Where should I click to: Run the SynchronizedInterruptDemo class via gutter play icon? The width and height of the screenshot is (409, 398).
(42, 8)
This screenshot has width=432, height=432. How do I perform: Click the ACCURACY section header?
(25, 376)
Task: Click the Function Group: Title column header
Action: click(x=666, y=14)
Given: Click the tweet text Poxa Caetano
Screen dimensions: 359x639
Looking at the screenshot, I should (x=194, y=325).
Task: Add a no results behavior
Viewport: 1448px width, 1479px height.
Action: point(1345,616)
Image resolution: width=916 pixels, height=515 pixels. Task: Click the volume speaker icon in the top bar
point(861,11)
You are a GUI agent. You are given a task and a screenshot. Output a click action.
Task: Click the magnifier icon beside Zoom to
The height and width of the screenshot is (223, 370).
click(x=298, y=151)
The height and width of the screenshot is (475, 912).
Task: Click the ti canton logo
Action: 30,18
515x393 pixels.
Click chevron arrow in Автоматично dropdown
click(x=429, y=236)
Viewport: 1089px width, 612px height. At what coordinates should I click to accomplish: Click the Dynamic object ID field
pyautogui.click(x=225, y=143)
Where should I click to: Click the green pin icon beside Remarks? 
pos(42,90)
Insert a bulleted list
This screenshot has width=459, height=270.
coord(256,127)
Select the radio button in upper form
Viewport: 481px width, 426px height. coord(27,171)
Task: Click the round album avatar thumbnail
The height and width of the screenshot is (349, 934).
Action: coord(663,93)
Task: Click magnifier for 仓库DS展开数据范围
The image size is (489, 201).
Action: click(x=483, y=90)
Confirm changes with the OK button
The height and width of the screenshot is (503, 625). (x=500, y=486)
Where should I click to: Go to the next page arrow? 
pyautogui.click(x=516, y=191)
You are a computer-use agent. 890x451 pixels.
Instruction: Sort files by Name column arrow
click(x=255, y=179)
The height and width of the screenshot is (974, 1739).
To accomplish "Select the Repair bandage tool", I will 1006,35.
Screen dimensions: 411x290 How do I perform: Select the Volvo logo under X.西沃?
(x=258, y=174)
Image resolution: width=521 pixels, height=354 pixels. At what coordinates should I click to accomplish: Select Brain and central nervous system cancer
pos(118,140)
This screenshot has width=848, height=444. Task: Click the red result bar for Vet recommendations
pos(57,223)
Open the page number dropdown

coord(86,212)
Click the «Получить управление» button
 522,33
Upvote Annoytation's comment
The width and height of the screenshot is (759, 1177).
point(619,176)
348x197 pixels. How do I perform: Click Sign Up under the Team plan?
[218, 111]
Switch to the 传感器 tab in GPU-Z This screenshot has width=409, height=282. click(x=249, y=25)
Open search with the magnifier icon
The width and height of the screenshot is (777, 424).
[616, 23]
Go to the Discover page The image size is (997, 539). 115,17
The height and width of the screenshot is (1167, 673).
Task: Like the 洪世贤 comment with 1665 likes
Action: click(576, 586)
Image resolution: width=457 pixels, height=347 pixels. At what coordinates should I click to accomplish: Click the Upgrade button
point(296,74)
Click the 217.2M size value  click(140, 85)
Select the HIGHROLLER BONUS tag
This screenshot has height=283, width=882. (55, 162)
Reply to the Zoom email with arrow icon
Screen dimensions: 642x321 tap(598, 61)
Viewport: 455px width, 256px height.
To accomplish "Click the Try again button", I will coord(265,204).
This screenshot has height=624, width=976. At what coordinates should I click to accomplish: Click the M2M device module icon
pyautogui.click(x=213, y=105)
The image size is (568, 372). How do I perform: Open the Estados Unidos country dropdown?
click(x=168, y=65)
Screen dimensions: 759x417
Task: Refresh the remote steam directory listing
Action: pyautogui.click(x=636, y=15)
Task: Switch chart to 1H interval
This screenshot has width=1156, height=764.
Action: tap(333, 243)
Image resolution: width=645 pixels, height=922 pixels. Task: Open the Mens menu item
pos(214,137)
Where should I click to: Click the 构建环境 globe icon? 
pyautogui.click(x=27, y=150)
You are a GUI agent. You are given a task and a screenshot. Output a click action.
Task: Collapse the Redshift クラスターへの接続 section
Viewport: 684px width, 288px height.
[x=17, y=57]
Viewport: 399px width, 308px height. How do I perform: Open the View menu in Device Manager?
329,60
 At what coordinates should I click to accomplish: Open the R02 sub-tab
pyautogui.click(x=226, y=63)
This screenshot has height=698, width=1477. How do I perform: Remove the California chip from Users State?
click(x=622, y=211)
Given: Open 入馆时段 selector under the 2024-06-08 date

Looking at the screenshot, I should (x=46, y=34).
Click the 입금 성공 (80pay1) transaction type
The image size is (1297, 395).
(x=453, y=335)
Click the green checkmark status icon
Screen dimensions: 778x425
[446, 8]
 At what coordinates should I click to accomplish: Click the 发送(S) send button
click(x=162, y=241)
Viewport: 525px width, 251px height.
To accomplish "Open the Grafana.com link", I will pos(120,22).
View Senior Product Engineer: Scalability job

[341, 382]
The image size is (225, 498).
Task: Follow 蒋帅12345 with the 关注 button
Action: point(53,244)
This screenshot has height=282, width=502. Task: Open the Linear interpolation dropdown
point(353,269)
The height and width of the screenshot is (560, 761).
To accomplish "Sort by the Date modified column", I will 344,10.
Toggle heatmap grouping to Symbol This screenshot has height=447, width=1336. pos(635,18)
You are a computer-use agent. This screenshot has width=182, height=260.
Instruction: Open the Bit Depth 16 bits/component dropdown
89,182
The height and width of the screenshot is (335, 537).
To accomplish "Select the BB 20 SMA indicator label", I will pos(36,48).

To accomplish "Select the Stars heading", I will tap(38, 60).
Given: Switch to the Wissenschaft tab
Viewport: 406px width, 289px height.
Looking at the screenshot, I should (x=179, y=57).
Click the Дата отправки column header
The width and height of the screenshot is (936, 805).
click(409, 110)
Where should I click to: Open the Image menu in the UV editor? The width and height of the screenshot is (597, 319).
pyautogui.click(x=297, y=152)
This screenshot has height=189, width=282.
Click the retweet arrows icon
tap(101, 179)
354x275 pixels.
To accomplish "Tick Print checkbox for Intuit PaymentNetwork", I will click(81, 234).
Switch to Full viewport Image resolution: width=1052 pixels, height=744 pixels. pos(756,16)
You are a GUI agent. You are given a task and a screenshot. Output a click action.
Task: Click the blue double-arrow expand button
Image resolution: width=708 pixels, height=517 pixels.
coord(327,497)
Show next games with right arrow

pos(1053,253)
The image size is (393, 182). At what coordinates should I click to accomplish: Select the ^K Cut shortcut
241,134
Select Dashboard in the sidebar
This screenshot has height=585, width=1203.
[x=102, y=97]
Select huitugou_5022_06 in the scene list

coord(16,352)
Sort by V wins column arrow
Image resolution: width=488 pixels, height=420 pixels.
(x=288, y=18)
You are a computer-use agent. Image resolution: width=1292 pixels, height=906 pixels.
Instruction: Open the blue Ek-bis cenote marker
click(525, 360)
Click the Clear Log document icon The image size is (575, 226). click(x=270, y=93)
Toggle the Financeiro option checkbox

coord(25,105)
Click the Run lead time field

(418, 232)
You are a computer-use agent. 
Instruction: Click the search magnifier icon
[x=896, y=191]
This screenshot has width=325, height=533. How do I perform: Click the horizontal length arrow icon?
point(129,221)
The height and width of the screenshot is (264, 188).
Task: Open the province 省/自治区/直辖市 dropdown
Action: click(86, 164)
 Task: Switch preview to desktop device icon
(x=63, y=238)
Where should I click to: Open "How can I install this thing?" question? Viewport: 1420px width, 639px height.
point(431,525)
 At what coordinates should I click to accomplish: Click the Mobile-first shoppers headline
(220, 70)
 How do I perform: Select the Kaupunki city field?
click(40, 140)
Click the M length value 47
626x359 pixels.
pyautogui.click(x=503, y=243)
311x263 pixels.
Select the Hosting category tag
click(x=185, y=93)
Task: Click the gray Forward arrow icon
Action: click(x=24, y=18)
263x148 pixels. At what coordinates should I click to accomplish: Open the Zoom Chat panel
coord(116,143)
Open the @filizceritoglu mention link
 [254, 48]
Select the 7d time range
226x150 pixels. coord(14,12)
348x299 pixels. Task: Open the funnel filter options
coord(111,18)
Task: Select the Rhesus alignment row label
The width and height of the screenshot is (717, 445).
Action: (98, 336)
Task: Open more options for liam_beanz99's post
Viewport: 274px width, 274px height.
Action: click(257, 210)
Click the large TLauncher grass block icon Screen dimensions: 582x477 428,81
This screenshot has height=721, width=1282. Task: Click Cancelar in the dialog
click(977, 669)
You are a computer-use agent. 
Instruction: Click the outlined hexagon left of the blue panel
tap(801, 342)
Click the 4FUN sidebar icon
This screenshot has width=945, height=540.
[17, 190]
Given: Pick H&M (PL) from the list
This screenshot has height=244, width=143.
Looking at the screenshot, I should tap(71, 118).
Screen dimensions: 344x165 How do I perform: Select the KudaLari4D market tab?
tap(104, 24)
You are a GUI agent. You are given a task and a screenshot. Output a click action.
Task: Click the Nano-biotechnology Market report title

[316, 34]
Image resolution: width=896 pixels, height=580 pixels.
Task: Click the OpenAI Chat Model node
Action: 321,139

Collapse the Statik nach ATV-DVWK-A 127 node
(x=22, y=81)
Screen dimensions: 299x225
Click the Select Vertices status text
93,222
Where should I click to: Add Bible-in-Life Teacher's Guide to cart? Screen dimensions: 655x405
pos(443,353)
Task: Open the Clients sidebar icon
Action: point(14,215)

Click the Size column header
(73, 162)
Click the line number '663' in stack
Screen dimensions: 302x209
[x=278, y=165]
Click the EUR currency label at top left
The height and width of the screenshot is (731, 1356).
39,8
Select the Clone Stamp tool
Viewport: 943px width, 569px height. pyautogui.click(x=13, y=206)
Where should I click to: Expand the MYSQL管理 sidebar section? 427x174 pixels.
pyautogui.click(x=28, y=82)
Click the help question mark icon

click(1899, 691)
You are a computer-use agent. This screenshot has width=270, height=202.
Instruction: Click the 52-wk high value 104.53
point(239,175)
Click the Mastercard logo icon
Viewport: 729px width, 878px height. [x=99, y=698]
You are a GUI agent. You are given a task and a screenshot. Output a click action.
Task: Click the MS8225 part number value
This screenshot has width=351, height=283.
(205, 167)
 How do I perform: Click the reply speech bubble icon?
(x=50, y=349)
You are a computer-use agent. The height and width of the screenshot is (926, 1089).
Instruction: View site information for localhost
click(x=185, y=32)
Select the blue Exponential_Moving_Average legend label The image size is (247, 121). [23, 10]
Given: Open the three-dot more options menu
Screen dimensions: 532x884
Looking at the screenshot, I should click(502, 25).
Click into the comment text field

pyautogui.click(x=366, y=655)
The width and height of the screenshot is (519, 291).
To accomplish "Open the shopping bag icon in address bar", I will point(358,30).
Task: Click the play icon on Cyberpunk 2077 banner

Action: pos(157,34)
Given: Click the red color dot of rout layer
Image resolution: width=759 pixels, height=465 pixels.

**Directions for this task**
Every line with "label" in it should be copied from the entries above.

**Result for this task**
To accomplish "Select the BB 20 SMA indicator label", I will pos(36,48).
Task: Select the Rhesus alignment row label
Click the EUR currency label at top left
Select the blue Exponential_Moving_Average legend label The image size is (247, 121). [23, 10]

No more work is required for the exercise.